August 1st, 2003
Burningbird has a great post discussing the Bush’s latest homophobic behaviour, the “Wag the Dog” like timing of it all (steering us away from asking the president hard questions back into the quagmire of permacontroversy), and ties it to the ongoing cultural attack on feminism.
In the same post she also looks at how (and why) the Catholic church is shifting the debate.
The Vatican has also called against gay marriages in this country, issuing a 12-page document on the issue. According to the Kansas City Star’s report on the document: Gay adoptions “mean doing violence to these children.”

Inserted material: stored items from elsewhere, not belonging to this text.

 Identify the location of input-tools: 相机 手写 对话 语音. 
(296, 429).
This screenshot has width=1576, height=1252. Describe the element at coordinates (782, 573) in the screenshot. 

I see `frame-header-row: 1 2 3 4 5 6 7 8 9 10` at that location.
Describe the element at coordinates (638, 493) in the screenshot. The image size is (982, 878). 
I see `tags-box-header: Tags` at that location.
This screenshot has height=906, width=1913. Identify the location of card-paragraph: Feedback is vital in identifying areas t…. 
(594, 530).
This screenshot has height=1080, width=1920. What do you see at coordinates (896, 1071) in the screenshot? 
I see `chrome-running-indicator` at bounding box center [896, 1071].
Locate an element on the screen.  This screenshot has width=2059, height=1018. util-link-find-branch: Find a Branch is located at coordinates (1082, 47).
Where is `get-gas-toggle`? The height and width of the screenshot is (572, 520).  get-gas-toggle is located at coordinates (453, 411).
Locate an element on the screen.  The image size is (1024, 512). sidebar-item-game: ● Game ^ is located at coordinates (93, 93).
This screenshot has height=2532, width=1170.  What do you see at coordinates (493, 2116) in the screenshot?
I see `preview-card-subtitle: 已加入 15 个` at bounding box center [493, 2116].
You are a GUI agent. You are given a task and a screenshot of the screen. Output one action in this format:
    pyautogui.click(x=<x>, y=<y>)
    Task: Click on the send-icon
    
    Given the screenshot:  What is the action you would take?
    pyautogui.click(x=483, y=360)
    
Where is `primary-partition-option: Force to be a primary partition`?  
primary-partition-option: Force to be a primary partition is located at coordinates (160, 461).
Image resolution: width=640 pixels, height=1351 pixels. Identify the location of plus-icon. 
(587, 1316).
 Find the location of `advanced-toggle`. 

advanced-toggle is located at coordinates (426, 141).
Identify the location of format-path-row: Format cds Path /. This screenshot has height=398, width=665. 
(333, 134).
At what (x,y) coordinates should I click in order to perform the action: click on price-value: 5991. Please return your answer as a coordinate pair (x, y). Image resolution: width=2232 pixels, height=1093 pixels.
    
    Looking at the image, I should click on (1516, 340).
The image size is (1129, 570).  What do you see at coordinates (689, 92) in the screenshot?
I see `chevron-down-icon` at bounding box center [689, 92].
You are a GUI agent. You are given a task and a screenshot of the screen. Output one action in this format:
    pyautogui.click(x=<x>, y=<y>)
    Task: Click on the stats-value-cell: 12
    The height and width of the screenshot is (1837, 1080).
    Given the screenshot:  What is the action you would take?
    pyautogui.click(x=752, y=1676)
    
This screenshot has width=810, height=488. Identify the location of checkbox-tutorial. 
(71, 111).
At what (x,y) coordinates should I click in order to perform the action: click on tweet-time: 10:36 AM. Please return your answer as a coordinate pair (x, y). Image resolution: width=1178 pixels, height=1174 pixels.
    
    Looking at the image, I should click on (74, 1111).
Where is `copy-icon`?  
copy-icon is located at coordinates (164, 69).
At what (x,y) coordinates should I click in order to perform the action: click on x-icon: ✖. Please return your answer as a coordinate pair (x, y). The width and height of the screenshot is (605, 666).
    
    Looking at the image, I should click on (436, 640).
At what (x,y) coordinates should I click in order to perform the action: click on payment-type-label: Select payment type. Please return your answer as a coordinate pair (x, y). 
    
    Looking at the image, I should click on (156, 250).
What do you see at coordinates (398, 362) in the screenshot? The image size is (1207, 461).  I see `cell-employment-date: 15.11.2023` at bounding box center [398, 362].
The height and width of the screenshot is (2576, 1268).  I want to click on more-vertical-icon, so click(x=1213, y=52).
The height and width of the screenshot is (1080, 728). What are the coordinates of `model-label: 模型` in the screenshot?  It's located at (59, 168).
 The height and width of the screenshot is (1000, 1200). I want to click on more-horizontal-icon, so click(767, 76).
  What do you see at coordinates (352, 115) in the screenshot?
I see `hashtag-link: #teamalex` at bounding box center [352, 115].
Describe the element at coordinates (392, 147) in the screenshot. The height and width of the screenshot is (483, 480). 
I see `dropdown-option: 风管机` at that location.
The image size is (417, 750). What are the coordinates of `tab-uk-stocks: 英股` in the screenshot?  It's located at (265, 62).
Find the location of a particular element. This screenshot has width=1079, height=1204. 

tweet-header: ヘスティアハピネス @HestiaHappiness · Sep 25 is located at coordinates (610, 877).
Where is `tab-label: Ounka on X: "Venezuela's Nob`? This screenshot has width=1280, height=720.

Considering the Catholic Church’s recent problems with child molestation, one pauses when one reads a document saying that that gay adoptions are doing violence to children.
Finally a friend asked me to pass along the Millions for Marriage petition, I’m not sure I believe in online petitions or a state regulated notion of marriage, but there you go.
July 2nd, 2003
Electrolite has “a prediction that applies just as well to most of our culture-wide permacontroversies”:
It’s going to get ugly. And then it’s going to get boring.
(I think that “permacontroversies” also counts as the
COTW of the week)
April 24th, 2003
Robin’s recent response to the Senator Santorum of Pennsylvania “mouthing off about homosexuality” and his earlier response to the Supreme court ruling on Texas’s anti-sodomy laws are very interesting. One of the few things I’ve read recently that really rearranged my thoughts on an issue, the sort of thing that when you reach the end of the piece it seems obvious, but it sure didn’t before you started reading.
What did Santorum say, essentially? That people, given the right to marry whatever sex they like, will then want the right to marry whatever number they like, with whatever rules they like–to arrange their own families the way they want to. That the people will want that freedom to shape their own lives.
He’s right. That’s exactly what we’re going to want.